──────── DATASET RECORDS ────────

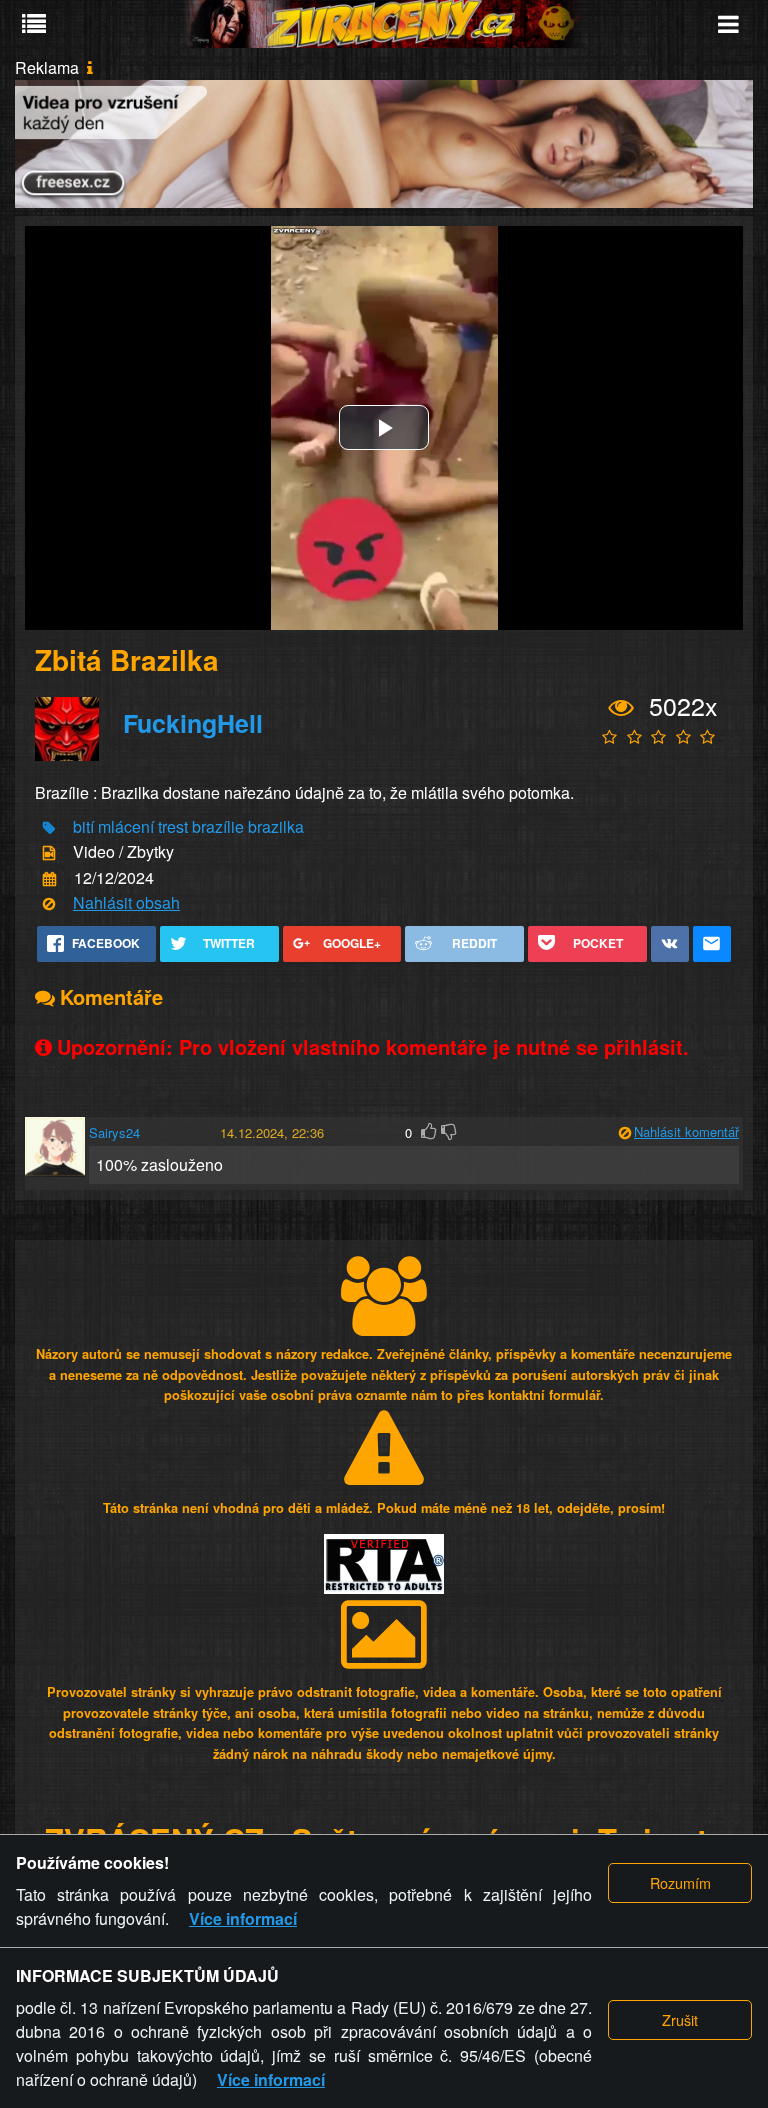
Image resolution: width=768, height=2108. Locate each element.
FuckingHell (193, 723)
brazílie (218, 826)
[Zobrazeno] (621, 708)
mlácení (126, 826)
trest (173, 826)
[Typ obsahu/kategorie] (49, 853)
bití (83, 826)
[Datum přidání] (49, 878)
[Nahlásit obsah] (49, 904)
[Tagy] (49, 828)
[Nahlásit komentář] (624, 1133)
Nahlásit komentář (686, 1131)
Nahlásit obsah (126, 902)
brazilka (276, 826)
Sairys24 (114, 1132)
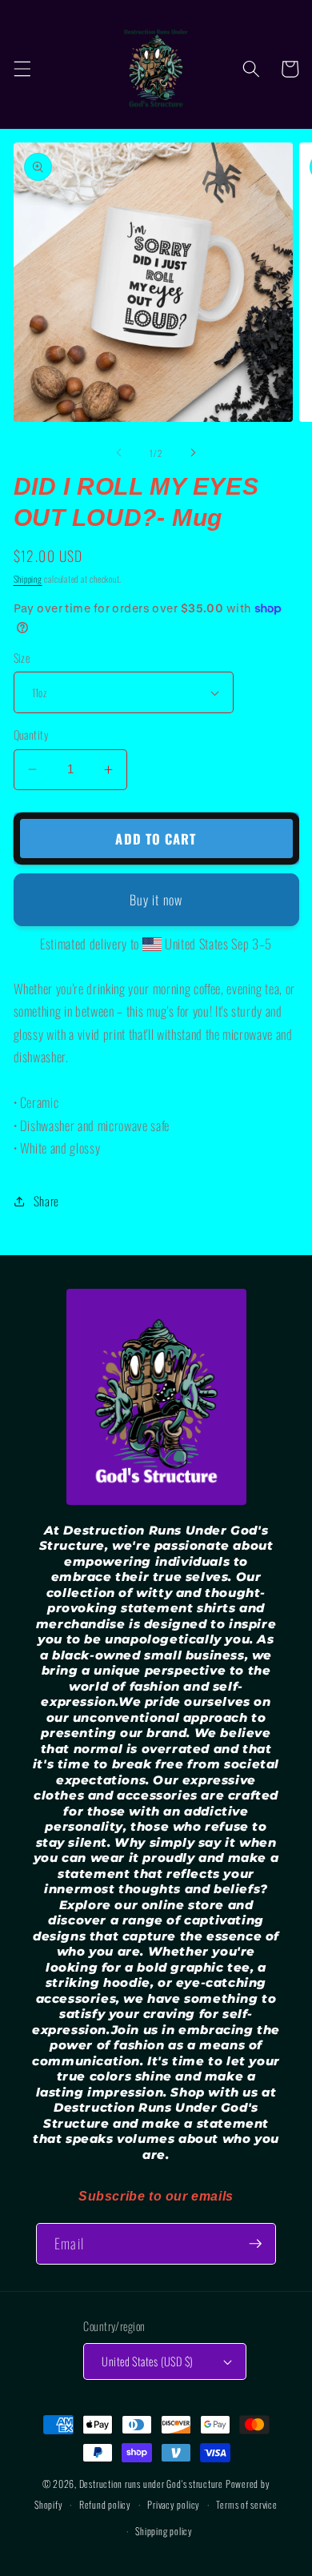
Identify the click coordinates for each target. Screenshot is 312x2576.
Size (22, 658)
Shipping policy (164, 2531)
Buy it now (156, 899)
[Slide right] (192, 453)
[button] (21, 69)
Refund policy (105, 2504)
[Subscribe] (255, 2244)
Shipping (28, 578)
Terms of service (246, 2504)
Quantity (31, 735)
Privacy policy (173, 2504)
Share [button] (46, 1201)
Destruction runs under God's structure (152, 2483)
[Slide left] (119, 453)
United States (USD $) (147, 2361)
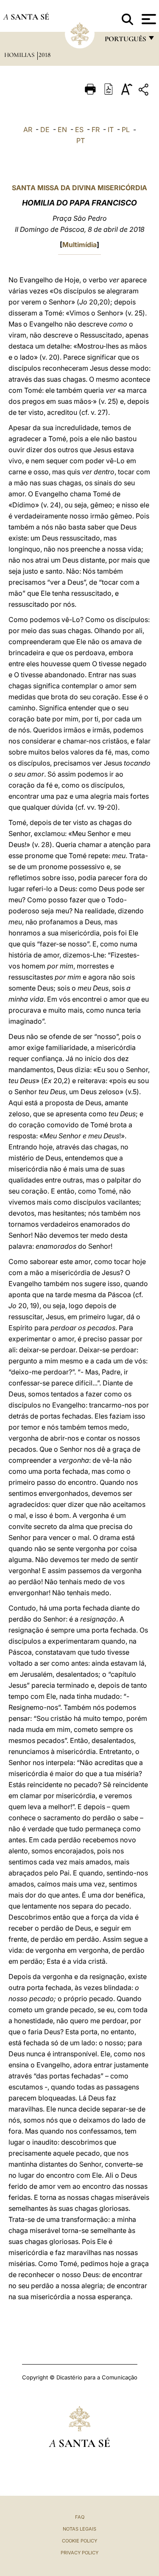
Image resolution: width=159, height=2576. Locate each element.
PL (126, 129)
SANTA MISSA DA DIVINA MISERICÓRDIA (79, 187)
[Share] (145, 91)
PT (80, 140)
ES (79, 129)
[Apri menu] (147, 19)
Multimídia (79, 244)
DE (45, 129)
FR (96, 129)
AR (27, 129)
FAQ (79, 2517)
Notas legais (79, 2529)
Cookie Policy (79, 2541)
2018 (44, 55)
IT (111, 129)
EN (62, 129)
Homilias (20, 55)
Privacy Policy (79, 2553)
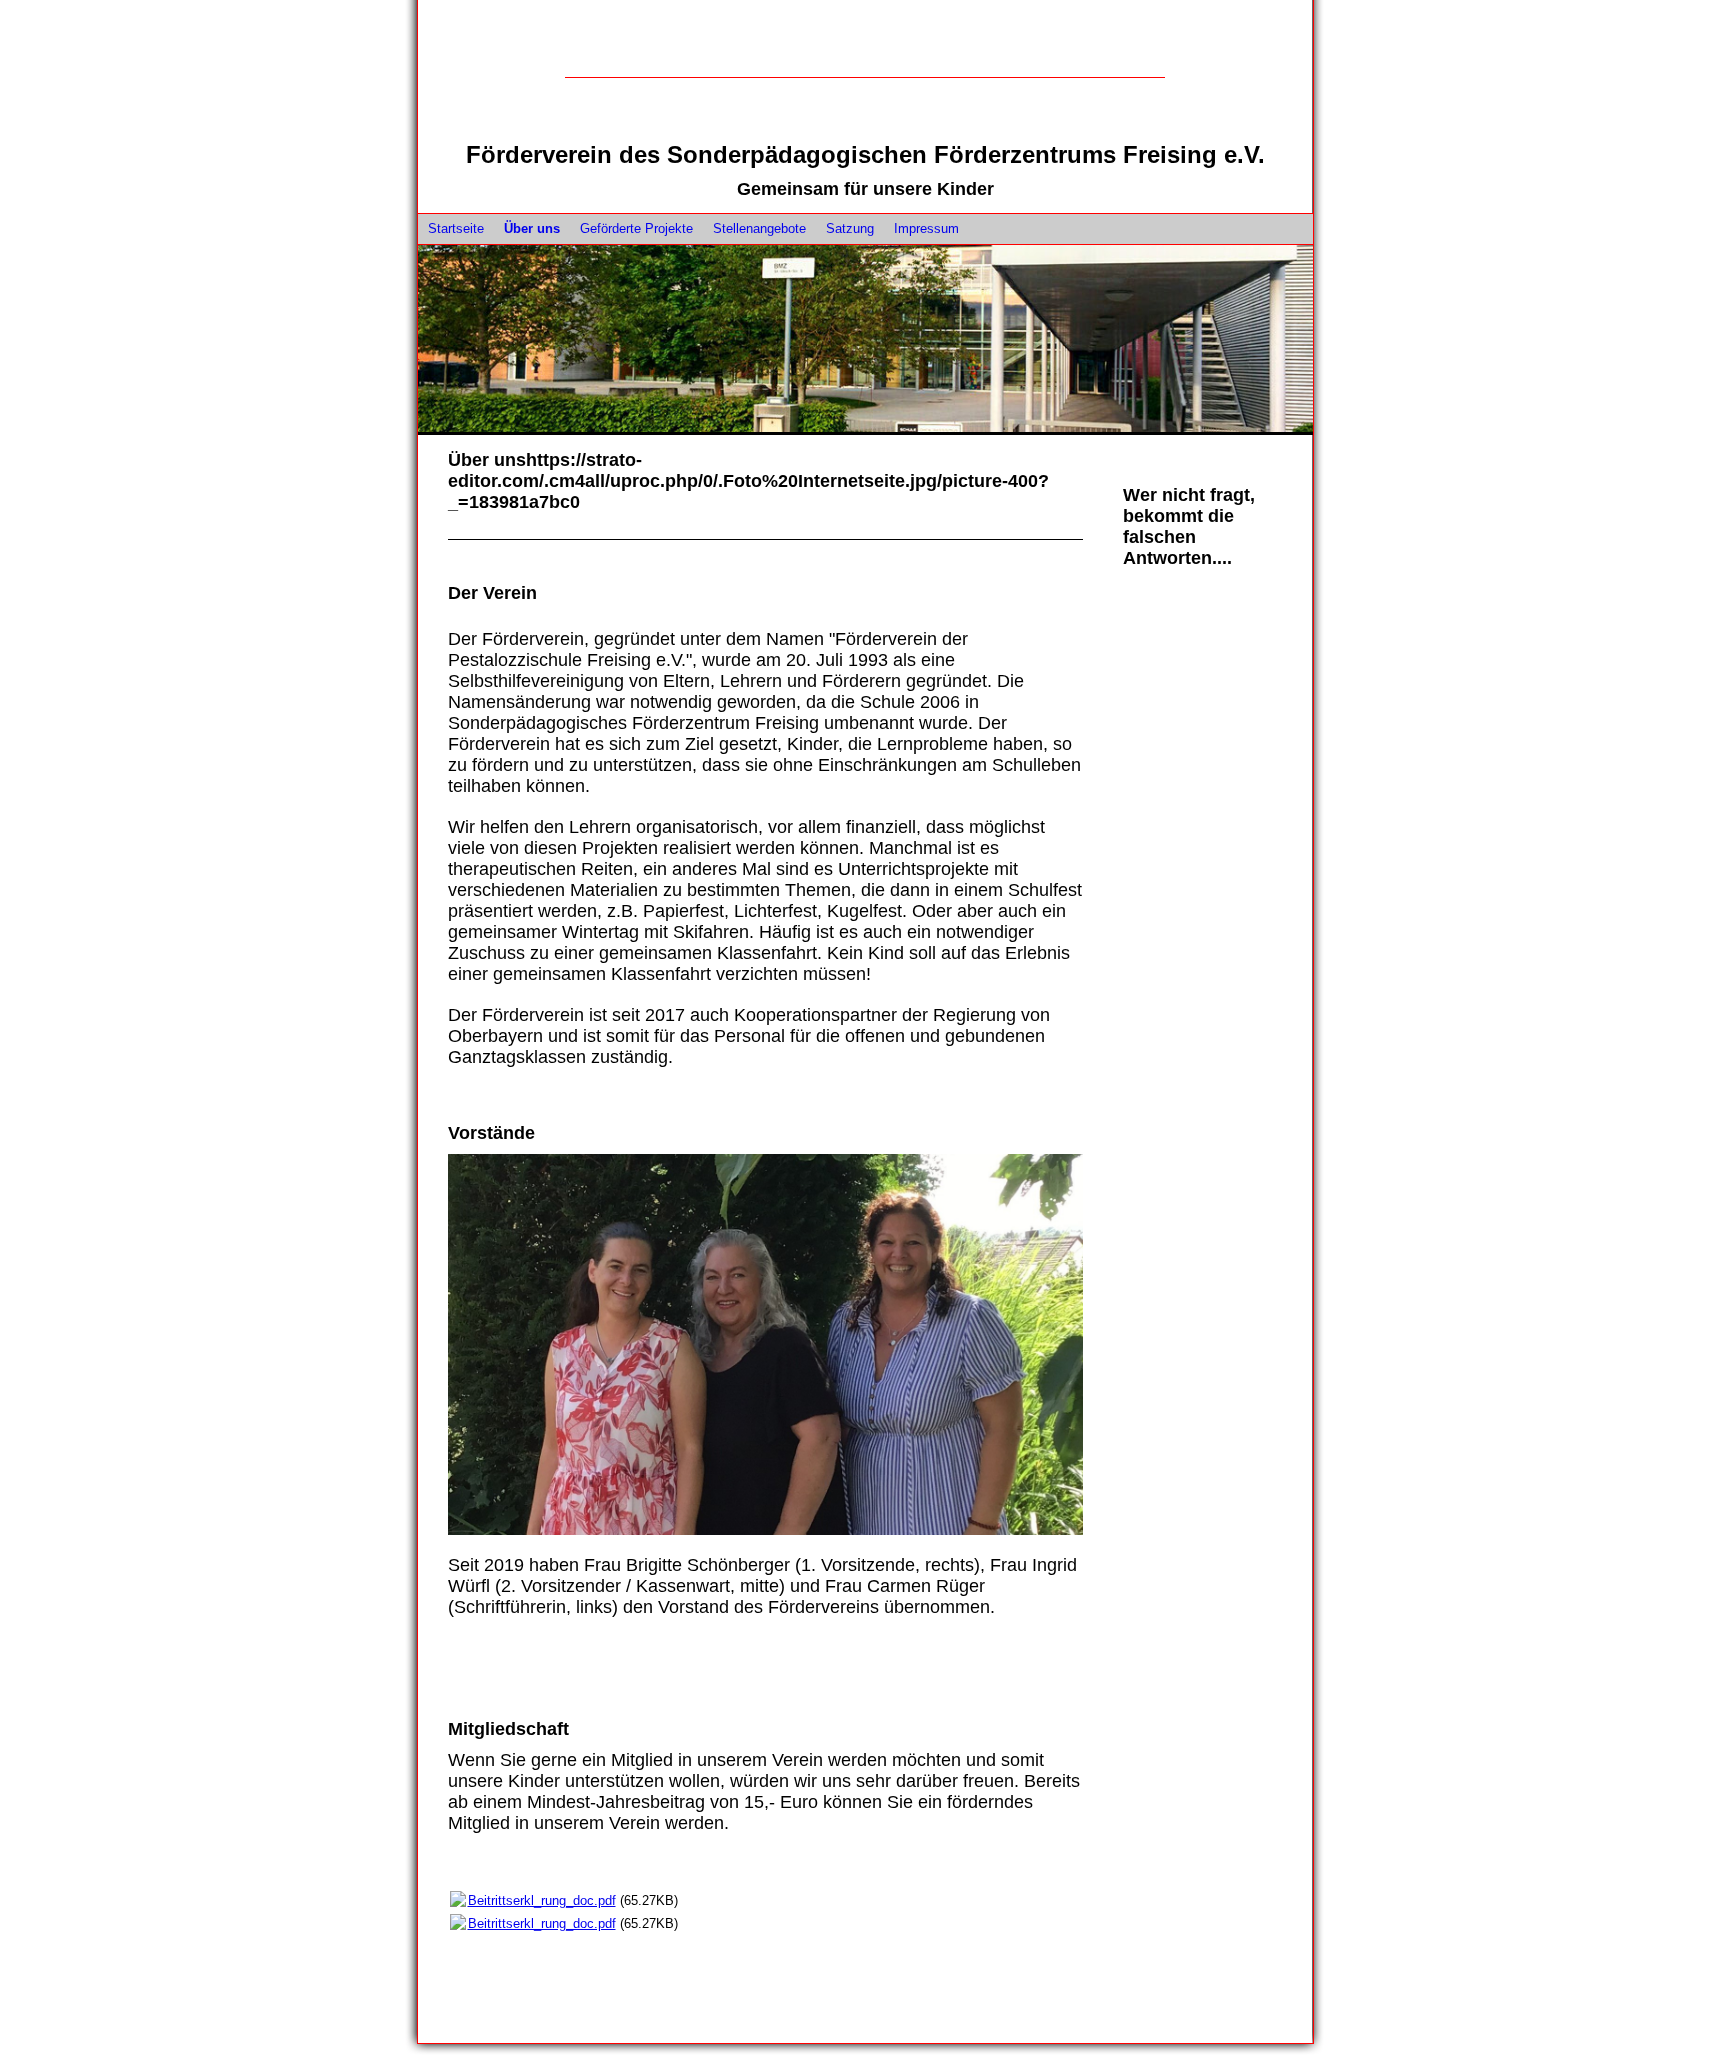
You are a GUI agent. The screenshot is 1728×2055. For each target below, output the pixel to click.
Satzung (850, 228)
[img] (865, 76)
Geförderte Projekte (636, 228)
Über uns (532, 228)
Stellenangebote (759, 228)
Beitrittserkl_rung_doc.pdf (542, 1900)
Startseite (456, 228)
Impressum (926, 228)
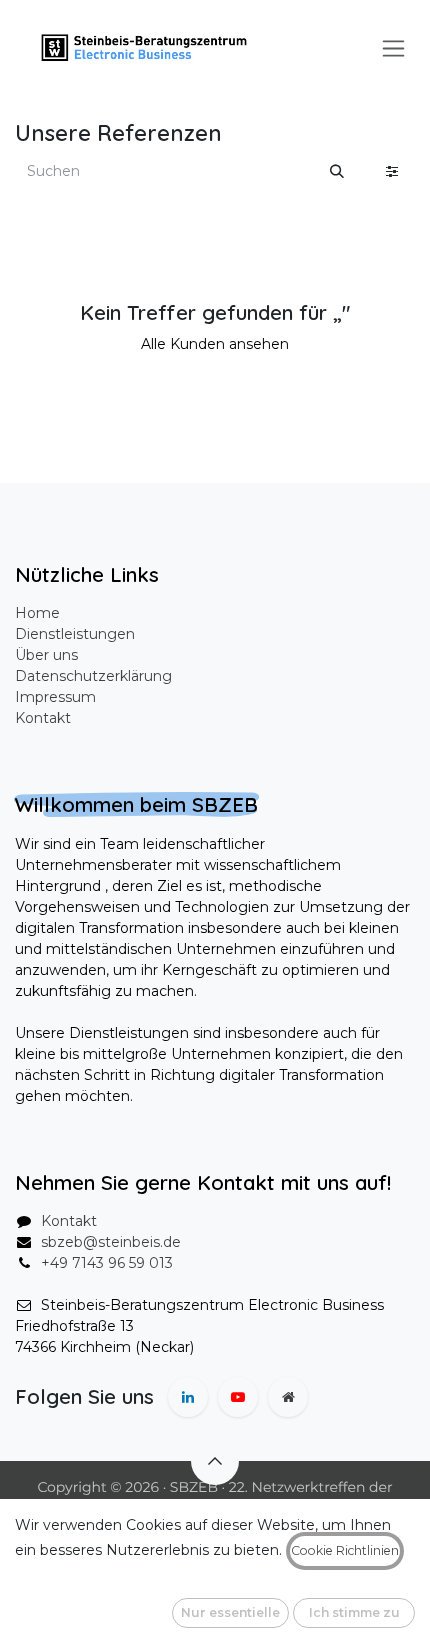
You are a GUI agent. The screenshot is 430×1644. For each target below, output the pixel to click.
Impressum (55, 697)
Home (37, 613)
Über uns (46, 655)
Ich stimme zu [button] (354, 1612)
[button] (215, 1461)
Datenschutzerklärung (93, 676)
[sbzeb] (288, 1397)
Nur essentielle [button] (230, 1612)
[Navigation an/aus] (393, 48)
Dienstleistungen (75, 634)
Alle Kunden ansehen (215, 344)
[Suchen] (337, 171)
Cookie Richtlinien (345, 1550)
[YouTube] (238, 1397)
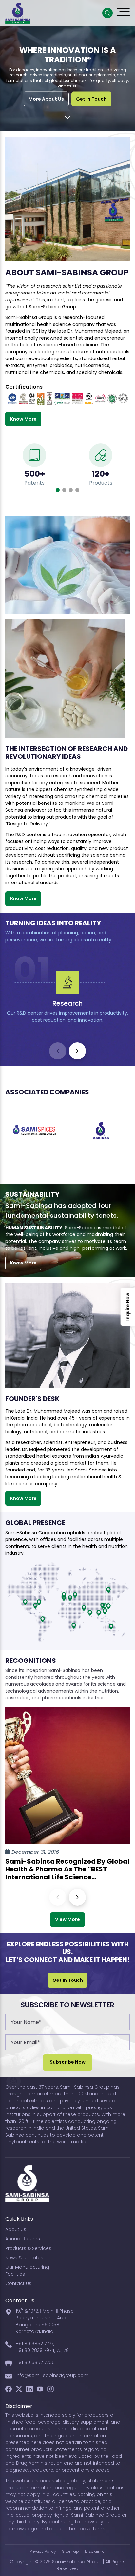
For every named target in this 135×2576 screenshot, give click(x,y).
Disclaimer (95, 2551)
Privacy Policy (42, 2551)
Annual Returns (22, 2238)
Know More (23, 419)
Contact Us (18, 2283)
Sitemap (70, 2551)
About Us (15, 2229)
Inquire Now (128, 1307)
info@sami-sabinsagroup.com (52, 2375)
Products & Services (28, 2248)
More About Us (46, 98)
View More (67, 1919)
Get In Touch (91, 98)
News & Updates (24, 2257)
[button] (58, 490)
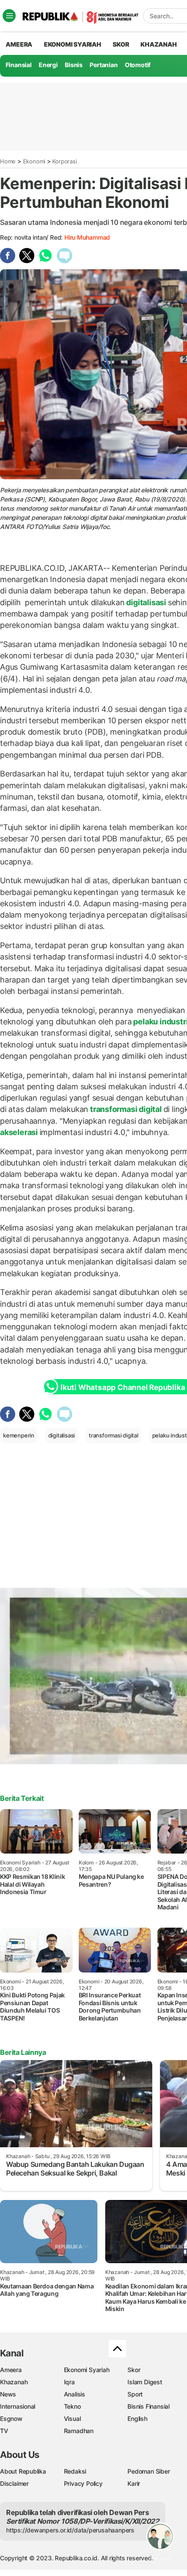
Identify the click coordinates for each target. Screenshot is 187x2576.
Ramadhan (79, 2430)
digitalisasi (146, 602)
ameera (19, 44)
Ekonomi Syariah (72, 44)
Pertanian (103, 64)
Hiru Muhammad (87, 237)
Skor (133, 2369)
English (137, 2418)
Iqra (69, 2382)
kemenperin (18, 1435)
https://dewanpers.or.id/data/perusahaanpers (70, 2530)
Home (8, 161)
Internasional (17, 2406)
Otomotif (137, 64)
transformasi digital (125, 1109)
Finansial (19, 64)
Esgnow (11, 2418)
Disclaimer (14, 2483)
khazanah (158, 44)
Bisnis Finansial (148, 2406)
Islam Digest (144, 2382)
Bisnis (74, 64)
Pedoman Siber (148, 2471)
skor (121, 44)
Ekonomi (34, 161)
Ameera (11, 2369)
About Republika (23, 2471)
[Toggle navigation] (9, 16)
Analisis (74, 2394)
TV (4, 2430)
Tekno (72, 2406)
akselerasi (20, 1132)
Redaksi (75, 2471)
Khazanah (13, 2382)
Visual (72, 2418)
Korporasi (64, 161)
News (8, 2394)
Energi (48, 64)
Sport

────────

> WHAT IS NEEDED:
Each entry above should be copied word for word, with the images omitted.

> YOUR SOLUTION:
Image resolution: width=768, height=2108. Locate each element.
FuckingHell (193, 723)
brazílie (218, 826)
[Zobrazeno] (621, 708)
mlácení (126, 826)
trest (173, 826)
[Typ obsahu/kategorie] (49, 853)
bití (83, 826)
[Datum přidání] (49, 878)
[Nahlásit obsah] (49, 904)
[Tagy] (49, 828)
[Nahlásit komentář] (624, 1133)
Nahlásit komentář (686, 1131)
Nahlásit obsah (126, 902)
brazilka (276, 826)
Sairys24 (114, 1132)
Identify the click coordinates for each target. Screenshot is 312x2576.
Size (22, 658)
Shipping policy (164, 2531)
Buy it now (156, 899)
[Slide right] (192, 453)
[button] (21, 69)
Refund policy (105, 2504)
[Subscribe] (255, 2244)
Shipping (28, 578)
Terms of service (246, 2504)
Quantity (31, 735)
Privacy policy (173, 2504)
Share [button] (46, 1201)
Destruction runs under God's structure (152, 2483)
[Slide left] (119, 453)
United States (USD $) (147, 2361)
Image resolution: width=159, height=2576. Locate each element.
PL (126, 129)
SANTA MISSA DA DIVINA MISERICÓRDIA (79, 187)
[Share] (145, 91)
PT (80, 140)
ES (79, 129)
[Apri menu] (147, 19)
Multimídia (79, 244)
DE (45, 129)
FR (96, 129)
AR (27, 129)
FAQ (79, 2517)
Notas legais (79, 2529)
Cookie Policy (79, 2541)
2018 (44, 55)
IT (111, 129)
EN (62, 129)
Homilias (20, 55)
Privacy Policy (79, 2553)
You are a GUI agent. The screenshot is 1728×2055. For each target below, output the pixel to click.
Satzung (850, 228)
[img] (865, 76)
Geförderte Projekte (636, 228)
Über uns (532, 228)
Stellenangebote (759, 228)
Beitrittserkl_rung_doc.pdf (542, 1900)
Startseite (456, 228)
Impressum (926, 228)
You are a GUI agent. The screenshot is 430×1644. For each target below, output the pixel to click.
Impressum (55, 697)
Home (37, 613)
Über uns (46, 655)
Ich stimme zu [button] (354, 1612)
[button] (215, 1461)
Datenschutzerklärung (93, 676)
[sbzeb] (288, 1397)
Nur essentielle [button] (230, 1612)
[Navigation an/aus] (393, 48)
Dienstleistungen (75, 634)
Alle Kunden ansehen (215, 344)
[Suchen] (337, 171)
Cookie Richtlinien (345, 1550)
[YouTube] (238, 1397)
For every named target in this 135×2576 screenshot, give click(x,y).
Disclaimer (95, 2551)
Privacy Policy (42, 2551)
Annual Returns (22, 2238)
Know More (23, 419)
Contact Us (18, 2283)
Sitemap (70, 2551)
About Us (15, 2229)
Inquire Now (128, 1307)
info@sami-sabinsagroup.com (52, 2375)
Products & Services (28, 2248)
More About Us (46, 98)
View More (67, 1919)
Get In Touch (91, 98)
News & Updates (24, 2257)
[button] (58, 490)
Identify the click coordinates for each target. Screenshot is 187x2576.
Ramadhan (79, 2430)
digitalisasi (146, 602)
ameera (19, 44)
Ekonomi Syariah (72, 44)
Pertanian (103, 64)
Hiru Muhammad (87, 237)
Skor (133, 2369)
English (137, 2418)
Iqra (69, 2382)
kemenperin (18, 1435)
https://dewanpers.or.id/data/perusahaanpers (70, 2530)
Home (8, 161)
Internasional (17, 2406)
Otomotif (137, 64)
transformasi digital (125, 1109)
Finansial (19, 64)
Esgnow (11, 2418)
Disclaimer (14, 2483)
khazanah (158, 44)
Bisnis Finansial (148, 2406)
Islam Digest (144, 2382)
Bisnis (74, 64)
Pedoman Siber (148, 2471)
skor (121, 44)
Ekonomi (34, 161)
Ameera (11, 2369)
About Republika (23, 2471)
[Toggle navigation] (9, 16)
Analisis (74, 2394)
TV (4, 2430)
Tekno (72, 2406)
akselerasi (20, 1132)
Redaksi (75, 2471)
Khazanah (13, 2382)
Visual (72, 2418)
Korporasi (64, 161)
News (8, 2394)
Energi (48, 64)
Sport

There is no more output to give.